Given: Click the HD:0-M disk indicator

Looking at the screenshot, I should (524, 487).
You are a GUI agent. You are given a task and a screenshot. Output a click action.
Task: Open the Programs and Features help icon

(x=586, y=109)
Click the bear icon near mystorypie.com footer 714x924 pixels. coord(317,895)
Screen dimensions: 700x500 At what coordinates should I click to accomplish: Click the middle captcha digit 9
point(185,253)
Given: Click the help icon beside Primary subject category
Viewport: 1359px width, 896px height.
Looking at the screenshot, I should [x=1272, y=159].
#####
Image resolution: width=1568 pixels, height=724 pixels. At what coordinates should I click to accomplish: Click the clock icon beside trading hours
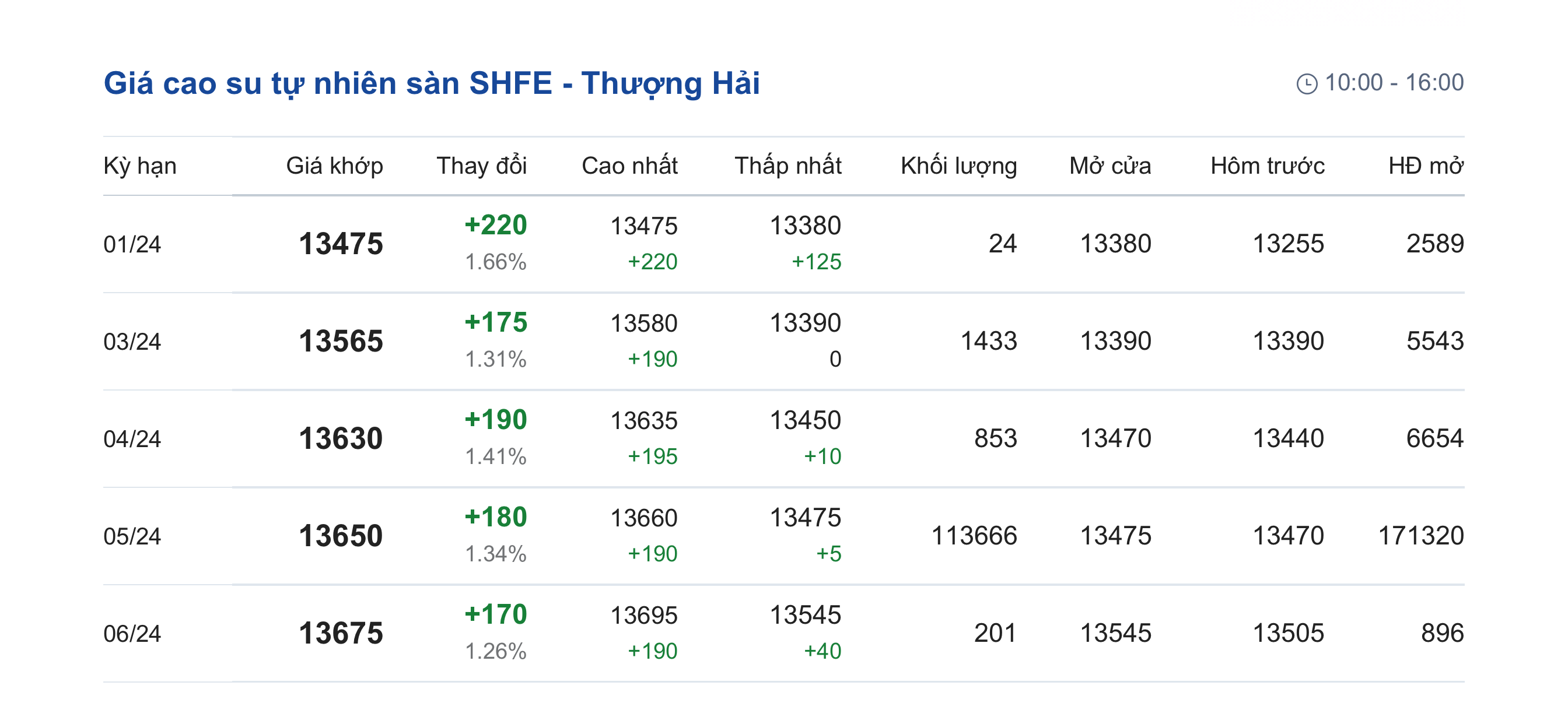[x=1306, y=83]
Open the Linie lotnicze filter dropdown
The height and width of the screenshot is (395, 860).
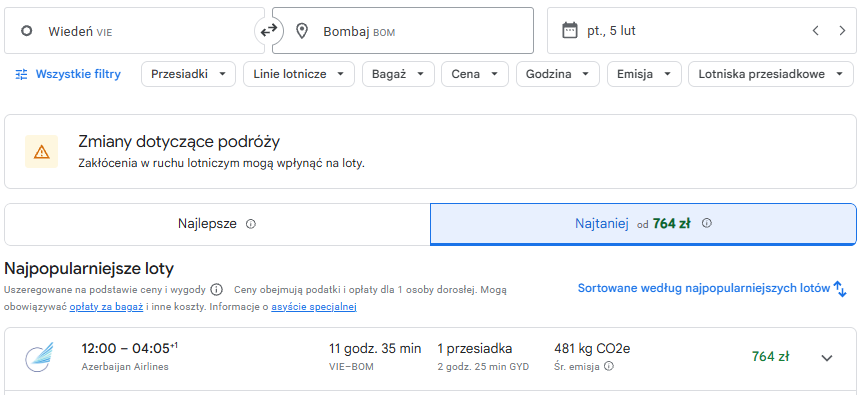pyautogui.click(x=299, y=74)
#####
# PROBLEM TO SOLVE
Every line from the line containing "Given: Click the HD:0-M disk indicator" through the line containing "Click the bear" in the records above must be retyped exactly. Leave out the rest.

# COMPLETED TASK
Given: Click the HD:0-M disk indicator

Looking at the screenshot, I should (524, 487).
You are a GUI agent. You are given a task and a screenshot. Output a click action.
Task: Open the Programs and Features help icon

(x=586, y=109)
Click the bear icon near mystorypie.com footer 714x924 pixels. coord(317,895)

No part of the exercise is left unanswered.